++++ Information given ++++
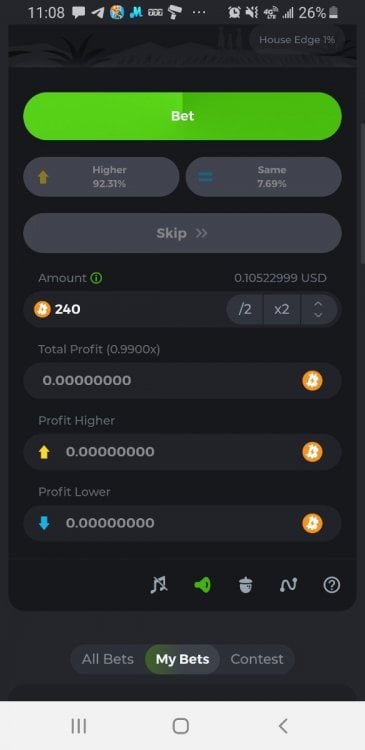Toggle the music mute icon
Image resolution: width=365 pixels, height=750 pixels.
[159, 585]
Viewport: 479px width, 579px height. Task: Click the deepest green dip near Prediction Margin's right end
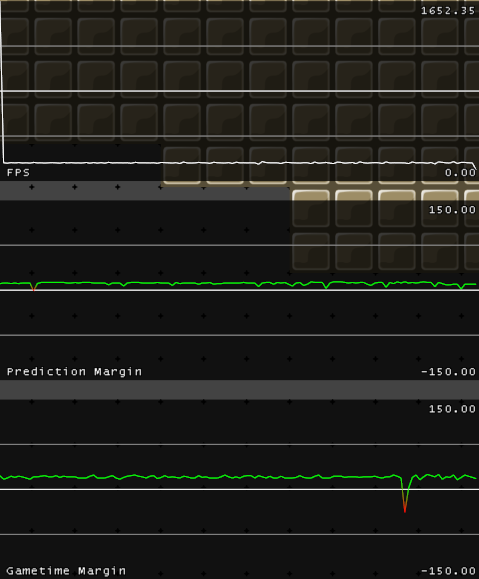461,288
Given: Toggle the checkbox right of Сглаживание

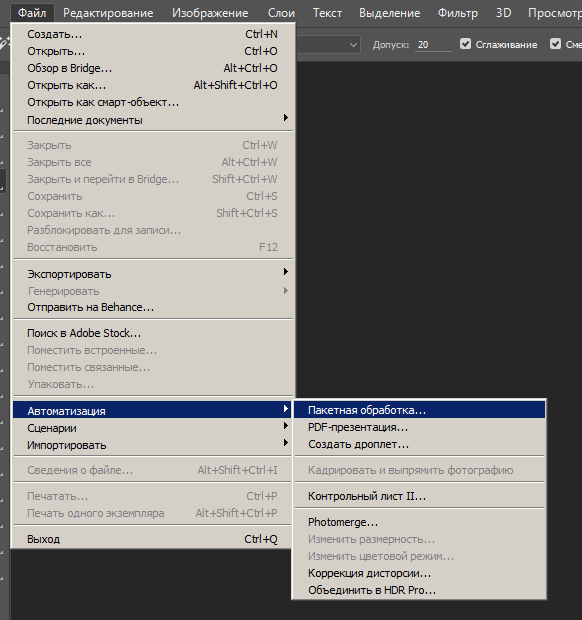Looking at the screenshot, I should [x=555, y=44].
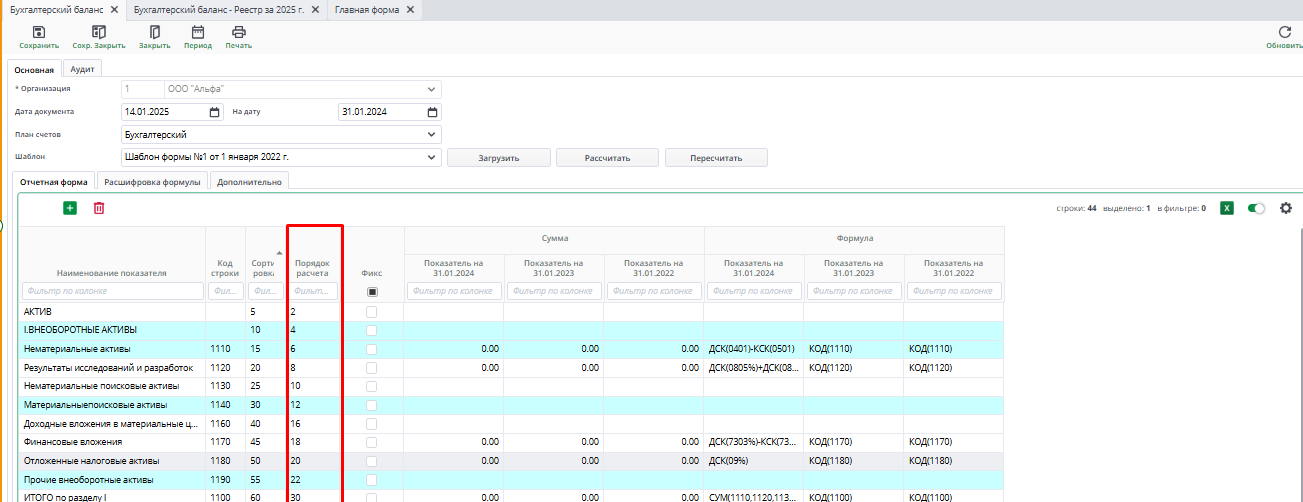Click the Save (Сохранить) toolbar icon

[39, 33]
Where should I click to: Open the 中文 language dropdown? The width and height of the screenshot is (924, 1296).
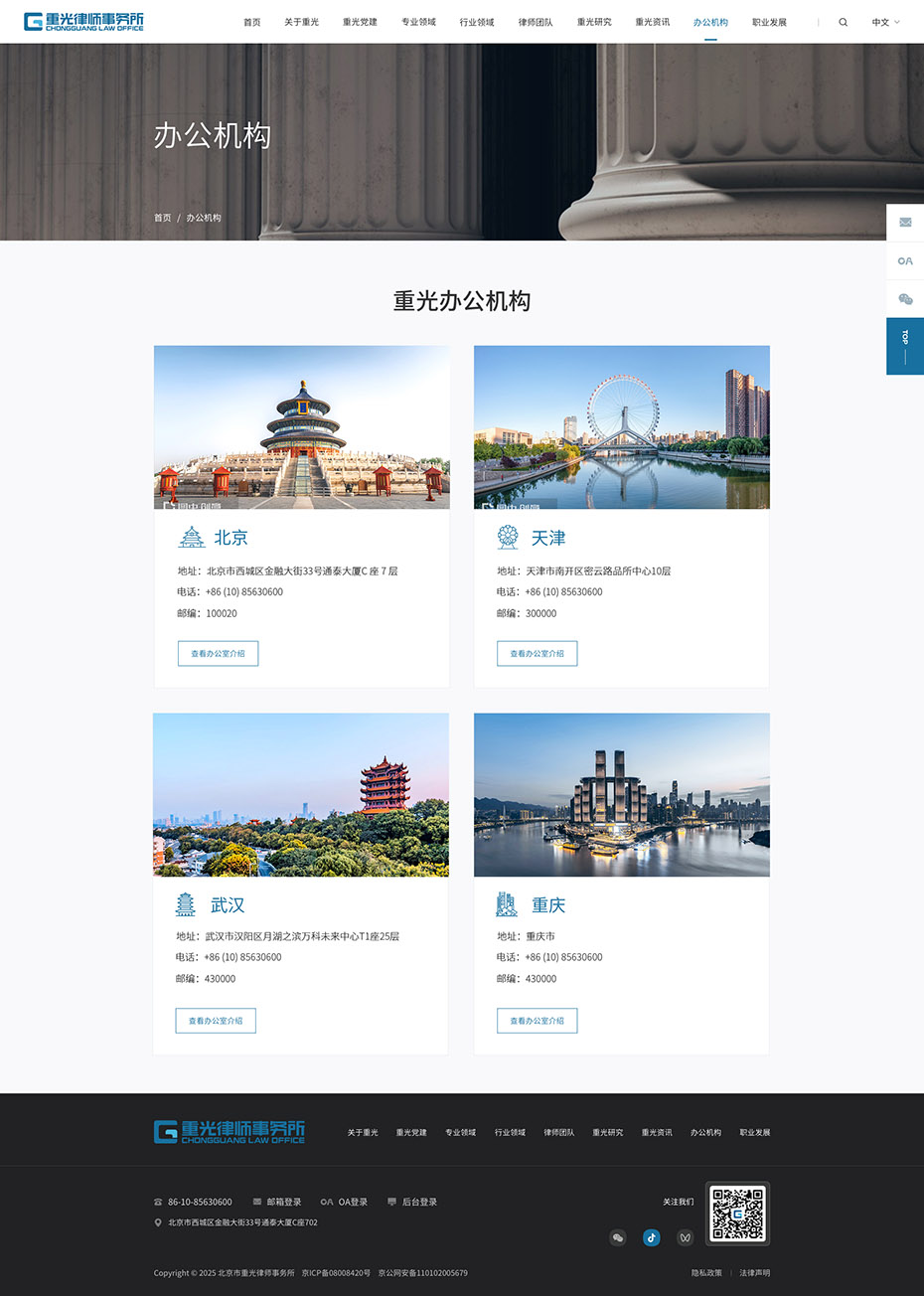coord(882,21)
++++
> **Assignment**
Excluding all pictures, output exactly the lines from the line containing "Where should I" through the last line of the entries above.

> **Solution for this exercise**
Where should I click to: Open the 中文 language dropdown? The width and height of the screenshot is (924, 1296).
coord(882,21)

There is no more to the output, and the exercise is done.